Selama dua tahun, program ini terus dikembangkan melalui Litbang yang melibatkan PLTU Jeranjang dan Dinas LHK NTB. Dengan dukungan PLN yang menyediakan peralatan serta bahan baku, UPT TPA Kebon Kongok bertanggung jawab menyediakan tenaga listrik, peralatan, dan pengangkutan.

“Setelah dianggap memenuhi syarat, program ini kemudian ditingkatkan dari tahap Litbang menjadi perjanjian kerja sama komersial,” ujar Radyus .

Produksi SRF di TPST Kebon Kongok kini mencapai sekitar 30 ton sampah setiap harinya, yang sebagian diolah menjadi SRF. Menurut Radyus, SRF ini terdiri dari 95 persen sampah organik, terutama daun dan ranting, sementara 5 persen lainnya berasal dari sampah non-organik seperti kantong plastik.

Baca Juga :  Kolaborasi Perempuan Desa Sukarara: Tenun dari Limbah Plastik untuk Dunia

“Setelah kering dan dicacah, bahan-bahan tersebut dikirim ke PLTU Jeranjang sebagai bahan bakar tambahan untuk co-firing,” pungkas Radyus.
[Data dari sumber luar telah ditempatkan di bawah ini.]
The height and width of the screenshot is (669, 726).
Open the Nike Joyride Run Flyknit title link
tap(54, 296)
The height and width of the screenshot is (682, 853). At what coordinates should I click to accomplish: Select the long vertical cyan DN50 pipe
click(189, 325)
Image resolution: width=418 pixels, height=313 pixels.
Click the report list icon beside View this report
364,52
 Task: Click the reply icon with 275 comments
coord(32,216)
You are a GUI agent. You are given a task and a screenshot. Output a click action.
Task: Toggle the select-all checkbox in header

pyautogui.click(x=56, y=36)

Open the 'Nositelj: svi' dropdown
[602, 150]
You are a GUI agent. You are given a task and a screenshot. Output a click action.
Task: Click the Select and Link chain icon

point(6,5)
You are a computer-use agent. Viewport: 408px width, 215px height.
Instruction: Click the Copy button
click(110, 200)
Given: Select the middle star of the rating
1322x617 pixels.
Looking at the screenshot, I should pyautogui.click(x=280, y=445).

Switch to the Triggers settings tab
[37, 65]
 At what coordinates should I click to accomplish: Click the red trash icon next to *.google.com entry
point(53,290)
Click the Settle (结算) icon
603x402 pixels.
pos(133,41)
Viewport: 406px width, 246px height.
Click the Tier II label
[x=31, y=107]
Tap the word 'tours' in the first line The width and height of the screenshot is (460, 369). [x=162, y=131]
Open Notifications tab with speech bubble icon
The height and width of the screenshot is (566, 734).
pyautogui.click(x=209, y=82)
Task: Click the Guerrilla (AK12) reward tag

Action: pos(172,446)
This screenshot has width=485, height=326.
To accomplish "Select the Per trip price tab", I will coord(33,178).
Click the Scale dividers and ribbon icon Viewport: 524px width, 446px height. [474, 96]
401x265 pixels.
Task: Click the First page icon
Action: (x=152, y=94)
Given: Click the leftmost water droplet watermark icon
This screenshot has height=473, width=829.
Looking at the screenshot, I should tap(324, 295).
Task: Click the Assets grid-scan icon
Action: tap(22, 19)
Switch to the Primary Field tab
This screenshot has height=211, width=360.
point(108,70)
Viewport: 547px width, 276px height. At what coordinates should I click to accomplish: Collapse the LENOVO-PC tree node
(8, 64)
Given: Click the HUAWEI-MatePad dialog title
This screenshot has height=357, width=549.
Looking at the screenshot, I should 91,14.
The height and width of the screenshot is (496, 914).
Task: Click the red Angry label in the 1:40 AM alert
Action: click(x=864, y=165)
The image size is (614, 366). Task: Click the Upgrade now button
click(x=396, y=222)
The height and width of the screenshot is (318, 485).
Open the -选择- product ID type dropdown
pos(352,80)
Sementara itu, Anton Wibisono, Manajer Unit Pelaksana Pembangkitan (UPK) Lombok, menjelaskan bahwa co-firing biomassa pertama kali diuji coba pada tahun 2019 di PLTU Jeranjang dengan metode Refuse Derived Fuel (RDF). Saat ini, PLTU Jeranjang menggunakan berbagai jenis biomassa seperti SRF, pelet sampah, woodchip, dan serbuk bonggol jagung sebagai bahan co-firing, guna mencapai target bauran energi terbarukan sebesar 23 persen pada 2025.

“Suplai biomassa kami dipasok oleh PLN Energi Primer dan beberapa mitra lainnya untuk memastikan pasokan biomassa tetap tersedia secara berkelanjutan, saat ini, persentase co-firing telah meningkat dari 8 persen pada Oktober lalu menjadi 10 persen. Setiap hari, PLTU Jeranjang membutuhkan sekitar 30 ton biomassa atau sekitar 10 persen dari total konsumsi batu bara, dengan konsumsi batu bara rata-rata 300 ton per PLTU,” jelas Anton.

Baca Juga :  Kapal Bocor dan Tenggelam, Tim SAR Selamatkan Awak Rizal Indah 2

Dengan kualitas bahan bakar yang memenuhi standar WL 4000, kolaborasi ini mendukung program pemerintah untuk mencapai Net Zero Emission 2050 di Provinsi NTB.

“Dengan kolaborasi ini, keberlanjutan co-firing PLTU Jeranjang dapat terus terjaga dan bahkan meningkat guna mendukung program pemerintah Net Zero Emission 2050 di Provinsi NTB,” pungkas Anton.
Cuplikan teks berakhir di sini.